The Barcelona Files (III): Gresca

“Remember that a very good sardine is always preferable to a not that good lobster.”
– Ferran Adria on eGullet 12/16/2004.

Great cuisine can be easy, intellectually stimulating, fun and not elitist or whatsoever at all… In Barcelona a new species of restaurants has evolved in recent years, the so called Bistronomias – a mixture of bistro (reflecting both the atmosphere and setting as well as the traditional dishes which serves as an inspiration for the chefs) and gastronomia (reflecting the haute cuisine touch to improve the dishes).

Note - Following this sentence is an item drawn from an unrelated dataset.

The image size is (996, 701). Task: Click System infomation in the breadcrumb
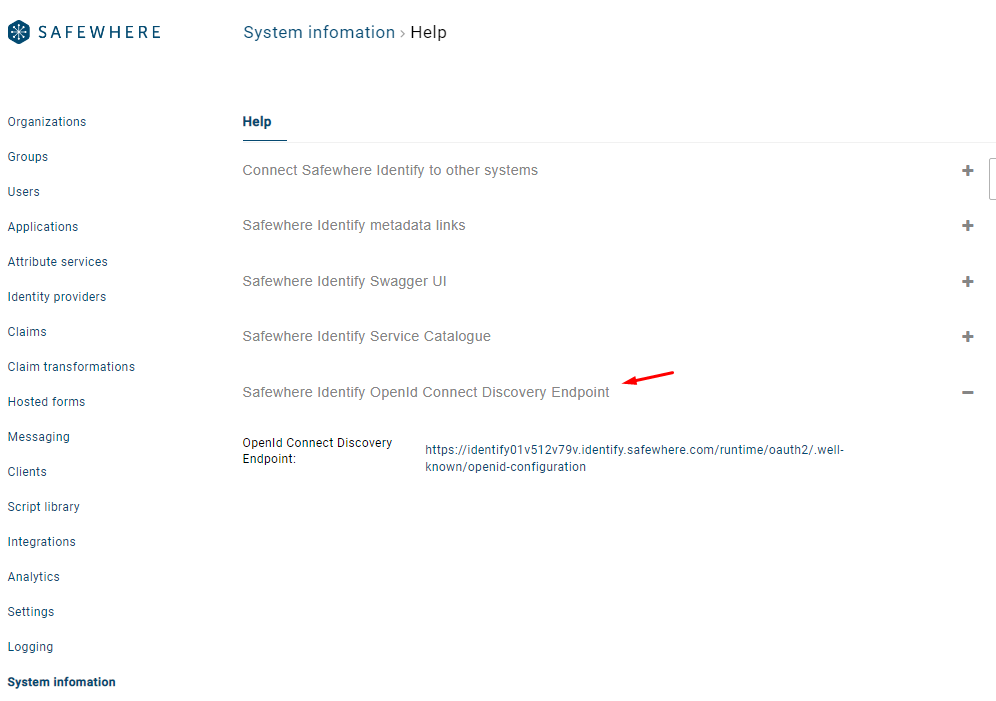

Recently Rafael Peña of Gresca (who worked for some years in IT and then changed careers) received some attention after his appearance at the Madrid Fusion where he demonstrated his young, intelligent and relaxed approach to cooking. At Gresca, he serves a two courses lunch for €18 by abiding with one the traditional hallmarks of haute cuisine, the usual suspects of turbot, lobster from Brittany and the like. Instead he uses best quality local products from the markets of Barcelona. Well, he is an advantageous position there…

Interesting enough for me to ensure a reservation. And, as Gresca is opened on Mondays it fit very nicely in my overall eating schedule. For lunch it was – they told us to call in advance when we wanted the big degustation menu. Sure we did call…

Gresca is located in the Eixample the part of Barcelona where the best shopping places around Passeig de Gracia and beautiful Modernisme (the Barcelona version of Jugendstil) buildings meet. Casa Mila is just around the corner so we could use Gresca as a target and later as restarting point for straying around in this beautiful area.